### TASK DESCRIPTION:
Repeat the data word for word, excluding every picture.

### DATASET EXCERPTS:
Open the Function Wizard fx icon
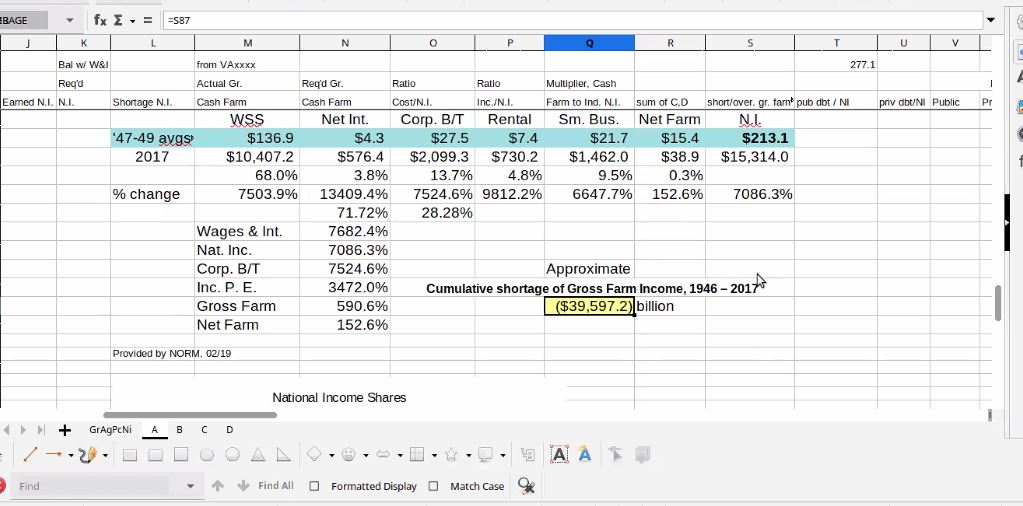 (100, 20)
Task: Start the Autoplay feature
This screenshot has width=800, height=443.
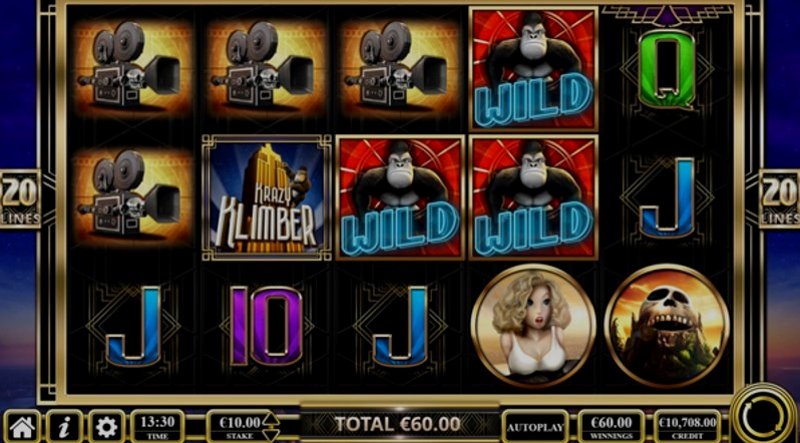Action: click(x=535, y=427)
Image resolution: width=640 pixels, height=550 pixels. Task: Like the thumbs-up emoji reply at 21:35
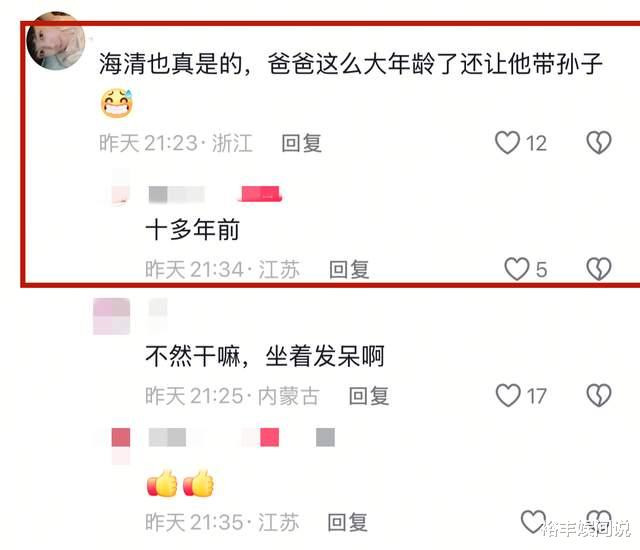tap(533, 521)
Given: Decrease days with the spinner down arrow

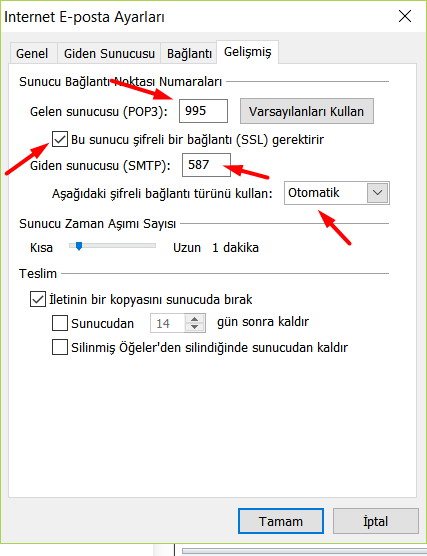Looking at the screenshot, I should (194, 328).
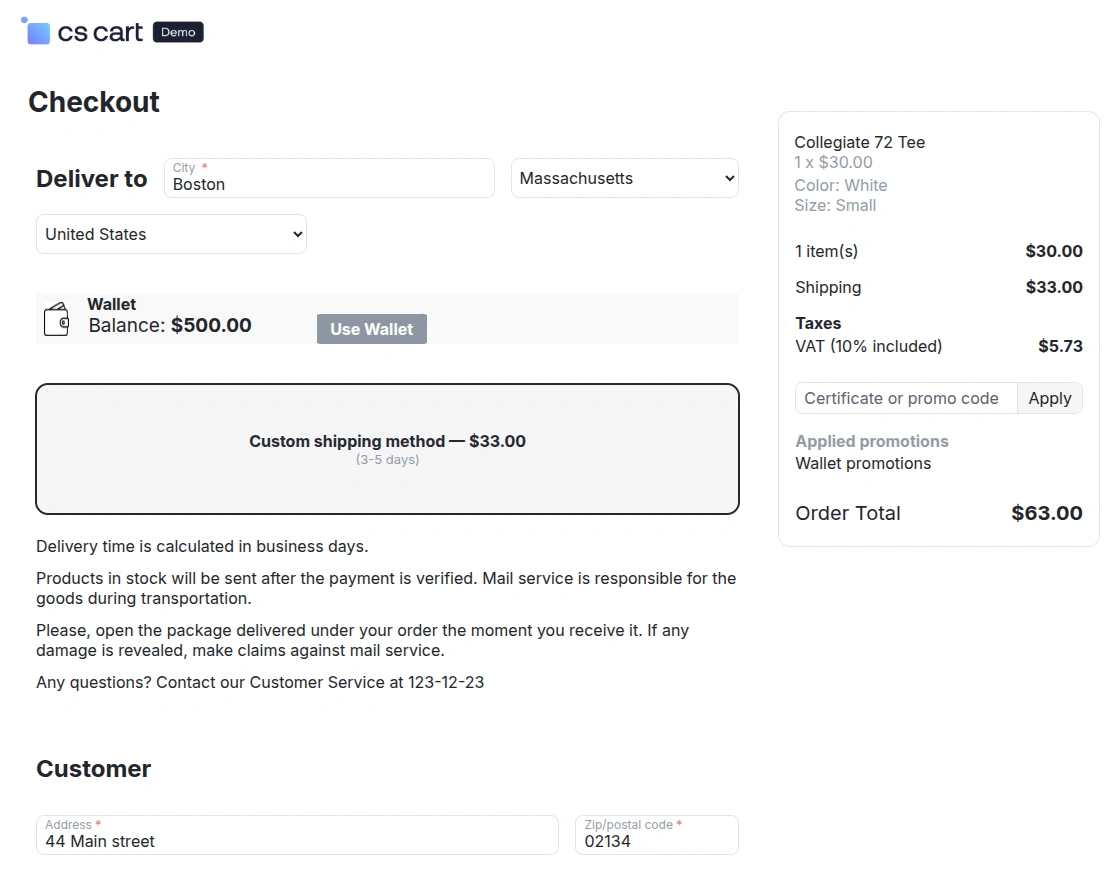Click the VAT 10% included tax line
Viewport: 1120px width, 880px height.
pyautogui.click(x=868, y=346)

### RESULT FOR THIS TASK:
Open the Function Wizard fx icon
 (100, 20)
Task: Start the Autoplay feature
This screenshot has width=800, height=443.
Action: click(x=535, y=427)
Image resolution: width=640 pixels, height=550 pixels. Task: Like the thumbs-up emoji reply at 21:35
tap(533, 521)
Given: Decrease days with the spinner down arrow

Looking at the screenshot, I should (194, 328).
Click the VAT 10% included tax line
Viewport: 1120px width, 880px height.
pyautogui.click(x=868, y=346)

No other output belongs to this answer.